Screen refresh might be one issue. Under remote desktop, some parts don't get refreshed at all:
The big area in the middle should be the currently selected image (shown in small at top left), but in fact it's the remainder of the desktop decoration. This one is particularly irritating because this is exactly the main processing window, where you can apply corrections and should be able to see the results in the area that doesn't get refreshed. It works locally, with limitations, but there should be no reason why it shouldn't work under remote desktop.
Others seem to get refreshed sometimes, but not reliably. Sometimes it can take several seconds for an update to occur, even on a local display. Clearly there are serious problems with the screen handling.
File access is also a mess. Like almost all Microsoft-centric programs, it expects me to select files with the mouse rather than giving the names with wildcards, and I have to find the directories like a monkey, by climbing down the directory tree. So I link the images that I want to process into a directory specially designed for this purpose.
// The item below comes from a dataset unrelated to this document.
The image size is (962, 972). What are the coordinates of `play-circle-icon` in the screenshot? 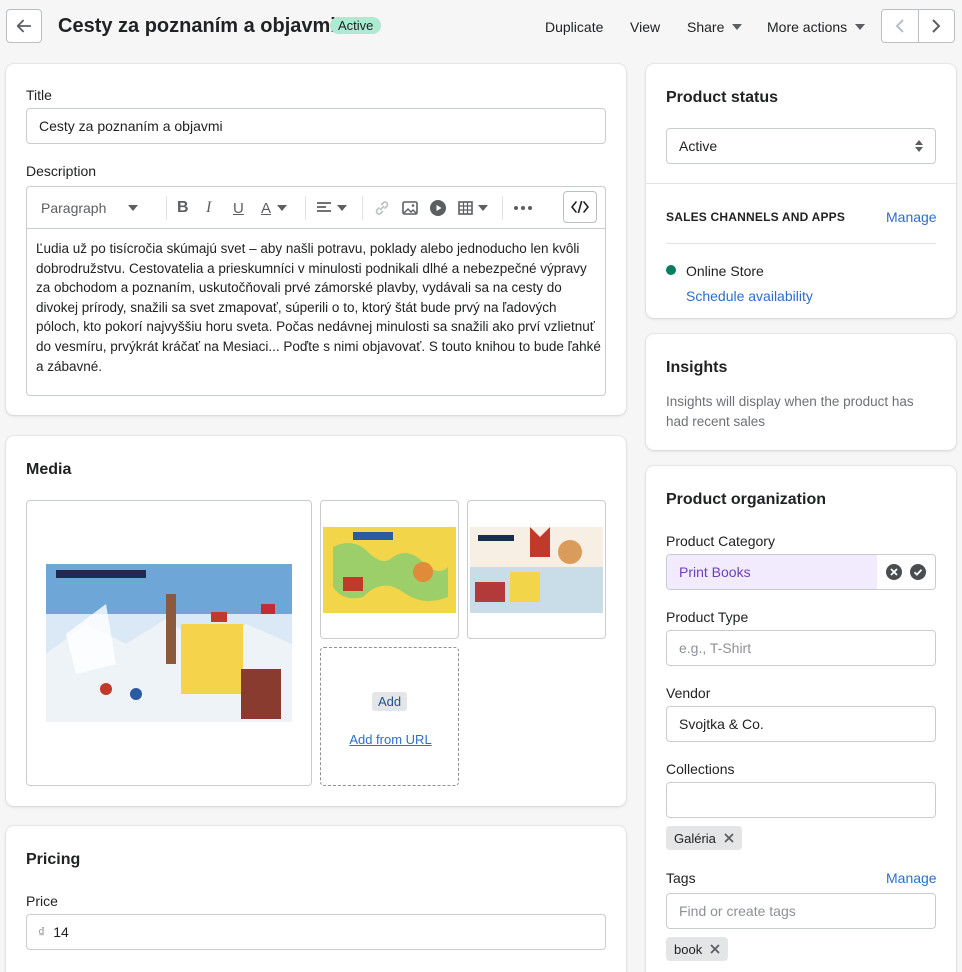 It's located at (438, 208).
But that means refreshing when I have new images. DxO provides for this with the F5 key. But it's so slow, at least over SMB file systems. On occasion I've had to wait several minutes.
This particular bug seems to be related to the way DxO recognizes changes in the directory. Possibly, instead of re-reading the directory, it checks some attribute that says whether it has changed. If I change to a second directory and then back to the first, it's much faster, without being fast.
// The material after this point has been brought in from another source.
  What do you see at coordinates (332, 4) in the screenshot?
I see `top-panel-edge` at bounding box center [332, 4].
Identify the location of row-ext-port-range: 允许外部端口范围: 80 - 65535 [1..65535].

The settings don't get saved in a consistent manner. Some can't be saved at all, like the choice of which images to display in the “process” window, or the choice of aspect ratio in the crop tool, which defaults to maintaining the source aspect ratio, and has to be set Every Time.
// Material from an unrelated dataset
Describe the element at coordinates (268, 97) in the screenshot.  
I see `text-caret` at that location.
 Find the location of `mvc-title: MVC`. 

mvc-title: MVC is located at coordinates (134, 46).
If you remove destination files from the current directory while DxO is processing, it will crash in about 2 times out of 3. If you remove unprocessed source files, on the other hand, it handles the situation correctly. I reported this bug by the crash feedback in about June 2012, but it still appears to happen.
The “process” window display is particularly irritating because it displays the images out of sequence. This appears to be the only bug that DxO admit to, but they're not planning to fix it any time soon.
Other settings that get “lost” are the optical corrections, such as distortion and chromatic aberrations. I'm not completely sure that this is not a setting I have forgotten, but so far I can't work out when and why it happens.